* _Material shown_
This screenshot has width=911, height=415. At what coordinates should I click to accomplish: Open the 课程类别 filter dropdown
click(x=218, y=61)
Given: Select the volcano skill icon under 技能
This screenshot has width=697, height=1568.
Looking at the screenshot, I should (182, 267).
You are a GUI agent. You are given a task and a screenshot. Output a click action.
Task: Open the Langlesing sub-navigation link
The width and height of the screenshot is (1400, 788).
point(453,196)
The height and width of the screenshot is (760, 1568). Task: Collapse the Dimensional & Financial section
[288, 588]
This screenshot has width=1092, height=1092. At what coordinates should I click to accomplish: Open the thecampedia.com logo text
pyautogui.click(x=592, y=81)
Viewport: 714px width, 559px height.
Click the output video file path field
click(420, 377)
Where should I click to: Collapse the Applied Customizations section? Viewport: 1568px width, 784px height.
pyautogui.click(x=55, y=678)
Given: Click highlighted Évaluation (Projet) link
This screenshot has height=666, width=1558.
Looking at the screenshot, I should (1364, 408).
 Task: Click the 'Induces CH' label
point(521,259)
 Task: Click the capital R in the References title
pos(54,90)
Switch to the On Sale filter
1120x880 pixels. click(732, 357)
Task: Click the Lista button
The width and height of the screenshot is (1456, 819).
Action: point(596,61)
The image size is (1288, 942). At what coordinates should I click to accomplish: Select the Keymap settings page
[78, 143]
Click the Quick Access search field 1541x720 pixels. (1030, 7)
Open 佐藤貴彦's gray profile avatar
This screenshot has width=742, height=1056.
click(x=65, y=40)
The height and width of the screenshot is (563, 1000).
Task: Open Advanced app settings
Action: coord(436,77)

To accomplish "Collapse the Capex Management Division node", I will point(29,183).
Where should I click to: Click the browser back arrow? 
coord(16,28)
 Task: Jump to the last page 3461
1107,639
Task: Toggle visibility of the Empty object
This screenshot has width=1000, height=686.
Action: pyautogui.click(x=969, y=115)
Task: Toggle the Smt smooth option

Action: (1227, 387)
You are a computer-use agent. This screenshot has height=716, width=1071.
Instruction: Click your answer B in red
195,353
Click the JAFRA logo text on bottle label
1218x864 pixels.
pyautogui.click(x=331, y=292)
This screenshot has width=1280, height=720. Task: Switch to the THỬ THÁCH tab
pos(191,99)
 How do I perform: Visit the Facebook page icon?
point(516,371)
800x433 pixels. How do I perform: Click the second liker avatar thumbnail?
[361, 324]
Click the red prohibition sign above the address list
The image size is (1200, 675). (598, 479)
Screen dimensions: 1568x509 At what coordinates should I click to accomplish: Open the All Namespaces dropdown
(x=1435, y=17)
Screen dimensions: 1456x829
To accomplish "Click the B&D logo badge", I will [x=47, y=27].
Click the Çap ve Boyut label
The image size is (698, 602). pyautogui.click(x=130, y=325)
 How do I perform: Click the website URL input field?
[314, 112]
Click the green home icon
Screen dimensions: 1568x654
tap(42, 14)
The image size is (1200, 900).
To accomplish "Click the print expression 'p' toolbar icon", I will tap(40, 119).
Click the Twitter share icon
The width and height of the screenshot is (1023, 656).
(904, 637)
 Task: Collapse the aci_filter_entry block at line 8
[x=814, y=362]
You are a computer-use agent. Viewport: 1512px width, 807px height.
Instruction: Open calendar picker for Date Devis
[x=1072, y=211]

* _Goal_
Copy every line of the listing above exactly as it appears.

* _Solved problem_
This screenshot has width=911, height=415. At what coordinates should I click to accomplish: Open the 课程类别 filter dropdown
click(x=218, y=61)
Given: Select the volcano skill icon under 技能
This screenshot has width=697, height=1568.
Looking at the screenshot, I should (182, 267).
You are a GUI agent. You are given a task and a screenshot. Output a click action.
Task: Open the Langlesing sub-navigation link
The width and height of the screenshot is (1400, 788).
point(453,196)
The height and width of the screenshot is (760, 1568). Task: Collapse the Dimensional & Financial section
[288, 588]
This screenshot has width=1092, height=1092. At what coordinates should I click to accomplish: Open the thecampedia.com logo text
pyautogui.click(x=592, y=81)
Viewport: 714px width, 559px height.
Click the output video file path field
click(420, 377)
Where should I click to: Collapse the Applied Customizations section? Viewport: 1568px width, 784px height.
pyautogui.click(x=55, y=678)
Given: Click highlighted Évaluation (Projet) link
This screenshot has height=666, width=1558.
Looking at the screenshot, I should (1364, 408).
 Task: Click the 'Induces CH' label
point(521,259)
 Task: Click the capital R in the References title
pos(54,90)
Switch to the On Sale filter
1120x880 pixels. click(732, 357)
Task: Click the Lista button
The width and height of the screenshot is (1456, 819).
Action: point(596,61)
The image size is (1288, 942). At what coordinates should I click to accomplish: Select the Keymap settings page
[78, 143]
Click the Quick Access search field 1541x720 pixels. (1030, 7)
Open 佐藤貴彦's gray profile avatar
This screenshot has width=742, height=1056.
click(x=65, y=40)
The height and width of the screenshot is (563, 1000).
Task: Open Advanced app settings
Action: coord(436,77)

To accomplish "Collapse the Capex Management Division node", I will point(29,183).
Where should I click to: Click the browser back arrow? 
coord(16,28)
 Task: Jump to the last page 3461
1107,639
Task: Toggle visibility of the Empty object
This screenshot has width=1000, height=686.
Action: pyautogui.click(x=969, y=115)
Task: Toggle the Smt smooth option

Action: (1227, 387)
You are a computer-use agent. This screenshot has height=716, width=1071.
Instruction: Click your answer B in red
195,353
Click the JAFRA logo text on bottle label
1218x864 pixels.
pyautogui.click(x=331, y=292)
This screenshot has width=1280, height=720. Task: Switch to the THỬ THÁCH tab
pos(191,99)
 How do I perform: Visit the Facebook page icon?
point(516,371)
800x433 pixels. How do I perform: Click the second liker avatar thumbnail?
[361, 324]
Click the red prohibition sign above the address list
The image size is (1200, 675). (598, 479)
Screen dimensions: 1568x509 At what coordinates should I click to accomplish: Open the All Namespaces dropdown
(x=1435, y=17)
Screen dimensions: 1456x829
To accomplish "Click the B&D logo badge", I will [x=47, y=27].
Click the Çap ve Boyut label
The image size is (698, 602). pyautogui.click(x=130, y=325)
 How do I perform: Click the website URL input field?
[314, 112]
Click the green home icon
Screen dimensions: 1568x654
tap(42, 14)
The image size is (1200, 900).
To accomplish "Click the print expression 'p' toolbar icon", I will tap(40, 119).
Click the Twitter share icon
The width and height of the screenshot is (1023, 656).
(904, 637)
 Task: Collapse the aci_filter_entry block at line 8
[x=814, y=362]
You are a computer-use agent. Viewport: 1512px width, 807px height.
Instruction: Open calendar picker for Date Devis
[x=1072, y=211]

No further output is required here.